▶ RECORDS FOR THIS TASK
★ ★ ★ ★ ★ ★ ★

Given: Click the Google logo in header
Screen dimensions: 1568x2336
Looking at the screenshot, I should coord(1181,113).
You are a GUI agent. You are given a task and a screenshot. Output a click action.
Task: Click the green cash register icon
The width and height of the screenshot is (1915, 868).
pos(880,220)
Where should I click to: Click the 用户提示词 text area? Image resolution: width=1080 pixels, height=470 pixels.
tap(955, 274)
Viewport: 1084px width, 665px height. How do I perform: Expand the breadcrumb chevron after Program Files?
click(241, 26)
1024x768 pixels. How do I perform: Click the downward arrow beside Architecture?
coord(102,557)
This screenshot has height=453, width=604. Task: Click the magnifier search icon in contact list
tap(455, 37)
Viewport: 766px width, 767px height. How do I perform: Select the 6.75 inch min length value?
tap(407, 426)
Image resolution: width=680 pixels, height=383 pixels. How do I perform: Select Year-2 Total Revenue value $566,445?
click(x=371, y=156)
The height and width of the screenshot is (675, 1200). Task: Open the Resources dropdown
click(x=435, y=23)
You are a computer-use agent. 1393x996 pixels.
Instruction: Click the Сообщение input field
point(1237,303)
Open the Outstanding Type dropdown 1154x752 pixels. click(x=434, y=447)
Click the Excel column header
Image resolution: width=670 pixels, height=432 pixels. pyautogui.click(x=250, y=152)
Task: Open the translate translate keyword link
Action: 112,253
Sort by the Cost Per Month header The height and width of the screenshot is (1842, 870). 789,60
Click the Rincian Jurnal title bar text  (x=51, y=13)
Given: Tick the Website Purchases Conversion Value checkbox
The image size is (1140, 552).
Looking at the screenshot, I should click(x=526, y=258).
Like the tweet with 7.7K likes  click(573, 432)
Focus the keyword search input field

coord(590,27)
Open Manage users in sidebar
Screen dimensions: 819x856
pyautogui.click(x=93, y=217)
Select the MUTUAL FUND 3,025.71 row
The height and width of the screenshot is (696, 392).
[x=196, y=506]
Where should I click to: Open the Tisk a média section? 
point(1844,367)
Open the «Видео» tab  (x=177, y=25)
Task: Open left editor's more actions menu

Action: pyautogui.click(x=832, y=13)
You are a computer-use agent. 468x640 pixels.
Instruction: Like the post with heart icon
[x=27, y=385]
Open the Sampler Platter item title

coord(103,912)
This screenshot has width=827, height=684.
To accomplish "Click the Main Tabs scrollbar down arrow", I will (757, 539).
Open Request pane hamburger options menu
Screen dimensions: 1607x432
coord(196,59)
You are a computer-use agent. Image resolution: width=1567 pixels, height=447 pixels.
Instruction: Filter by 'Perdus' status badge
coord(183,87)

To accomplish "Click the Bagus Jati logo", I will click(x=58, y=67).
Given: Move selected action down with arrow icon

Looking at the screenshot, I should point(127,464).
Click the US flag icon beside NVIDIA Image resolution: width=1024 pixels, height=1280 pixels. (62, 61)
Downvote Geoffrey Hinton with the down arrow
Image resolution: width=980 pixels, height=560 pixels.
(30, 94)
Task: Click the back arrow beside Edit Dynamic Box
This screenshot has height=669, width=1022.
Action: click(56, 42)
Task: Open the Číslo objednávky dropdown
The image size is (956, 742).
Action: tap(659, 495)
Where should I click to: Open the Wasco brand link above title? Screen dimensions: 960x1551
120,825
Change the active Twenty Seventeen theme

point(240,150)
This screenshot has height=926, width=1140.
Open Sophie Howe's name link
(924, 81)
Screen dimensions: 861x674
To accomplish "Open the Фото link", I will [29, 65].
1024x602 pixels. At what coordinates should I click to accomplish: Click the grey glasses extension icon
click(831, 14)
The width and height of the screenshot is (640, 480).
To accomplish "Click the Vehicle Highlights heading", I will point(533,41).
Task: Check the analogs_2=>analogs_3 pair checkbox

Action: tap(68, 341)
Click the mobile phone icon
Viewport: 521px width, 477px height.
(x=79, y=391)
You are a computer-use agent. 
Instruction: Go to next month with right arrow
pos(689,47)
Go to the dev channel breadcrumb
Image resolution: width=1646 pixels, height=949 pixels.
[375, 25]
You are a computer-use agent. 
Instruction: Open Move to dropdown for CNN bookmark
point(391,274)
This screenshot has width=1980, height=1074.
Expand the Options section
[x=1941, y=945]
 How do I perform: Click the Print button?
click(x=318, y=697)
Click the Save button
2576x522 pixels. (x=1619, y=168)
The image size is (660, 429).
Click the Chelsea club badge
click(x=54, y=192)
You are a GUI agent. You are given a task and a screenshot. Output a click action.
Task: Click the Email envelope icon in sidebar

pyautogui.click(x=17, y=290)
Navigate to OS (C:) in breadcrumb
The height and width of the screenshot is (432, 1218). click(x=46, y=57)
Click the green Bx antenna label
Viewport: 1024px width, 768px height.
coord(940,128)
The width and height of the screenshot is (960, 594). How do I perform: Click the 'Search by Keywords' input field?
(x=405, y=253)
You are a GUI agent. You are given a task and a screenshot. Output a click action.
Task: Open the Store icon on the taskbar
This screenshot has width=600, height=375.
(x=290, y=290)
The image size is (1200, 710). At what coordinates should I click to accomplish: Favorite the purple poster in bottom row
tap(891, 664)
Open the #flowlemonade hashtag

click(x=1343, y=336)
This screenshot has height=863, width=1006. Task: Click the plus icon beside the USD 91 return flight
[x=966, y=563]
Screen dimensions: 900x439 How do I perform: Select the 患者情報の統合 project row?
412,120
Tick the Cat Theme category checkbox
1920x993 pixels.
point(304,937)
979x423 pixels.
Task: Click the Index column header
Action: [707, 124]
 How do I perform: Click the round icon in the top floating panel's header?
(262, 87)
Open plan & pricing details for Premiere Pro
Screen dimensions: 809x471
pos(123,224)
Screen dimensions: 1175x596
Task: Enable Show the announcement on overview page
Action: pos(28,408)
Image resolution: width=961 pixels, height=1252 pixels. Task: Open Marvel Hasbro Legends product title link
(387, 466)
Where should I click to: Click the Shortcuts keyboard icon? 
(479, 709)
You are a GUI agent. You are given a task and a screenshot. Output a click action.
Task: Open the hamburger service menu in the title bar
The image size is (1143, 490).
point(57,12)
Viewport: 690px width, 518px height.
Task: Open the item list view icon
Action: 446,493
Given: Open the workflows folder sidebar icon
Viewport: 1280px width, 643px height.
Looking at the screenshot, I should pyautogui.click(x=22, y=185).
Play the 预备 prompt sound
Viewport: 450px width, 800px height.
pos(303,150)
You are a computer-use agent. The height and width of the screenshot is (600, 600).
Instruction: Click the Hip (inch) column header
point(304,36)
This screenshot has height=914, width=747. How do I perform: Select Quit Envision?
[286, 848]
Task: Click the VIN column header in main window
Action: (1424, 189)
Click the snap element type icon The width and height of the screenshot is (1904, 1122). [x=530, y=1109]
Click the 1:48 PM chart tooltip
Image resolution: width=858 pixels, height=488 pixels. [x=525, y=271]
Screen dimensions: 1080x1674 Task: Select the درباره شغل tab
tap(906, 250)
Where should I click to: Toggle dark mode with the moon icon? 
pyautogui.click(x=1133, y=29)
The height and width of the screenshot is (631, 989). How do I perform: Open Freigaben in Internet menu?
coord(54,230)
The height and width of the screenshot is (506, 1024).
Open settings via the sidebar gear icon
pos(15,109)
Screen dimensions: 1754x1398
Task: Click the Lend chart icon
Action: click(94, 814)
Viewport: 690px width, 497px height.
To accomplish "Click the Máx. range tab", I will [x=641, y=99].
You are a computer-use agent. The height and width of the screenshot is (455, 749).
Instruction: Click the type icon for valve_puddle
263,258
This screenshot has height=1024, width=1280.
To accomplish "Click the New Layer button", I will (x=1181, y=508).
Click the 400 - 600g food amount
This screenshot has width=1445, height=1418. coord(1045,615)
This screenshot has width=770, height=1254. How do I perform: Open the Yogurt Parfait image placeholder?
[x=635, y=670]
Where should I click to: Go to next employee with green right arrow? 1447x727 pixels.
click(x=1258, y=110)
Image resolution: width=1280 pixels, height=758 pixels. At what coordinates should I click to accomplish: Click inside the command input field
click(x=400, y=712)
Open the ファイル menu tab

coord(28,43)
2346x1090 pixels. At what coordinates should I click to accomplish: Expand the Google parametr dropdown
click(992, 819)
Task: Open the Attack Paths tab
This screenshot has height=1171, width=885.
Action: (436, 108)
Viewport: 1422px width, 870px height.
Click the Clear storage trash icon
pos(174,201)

★ ★ ★ ★ ★ ★ ★

▶ TASK TO CARRY OUT
From the listing above, return each line with the word "logo".

▶ RESULT FOR THIS TASK
Given: Click the Google logo in header
To accomplish "Click the Bagus Jati logo", I will click(x=58, y=67).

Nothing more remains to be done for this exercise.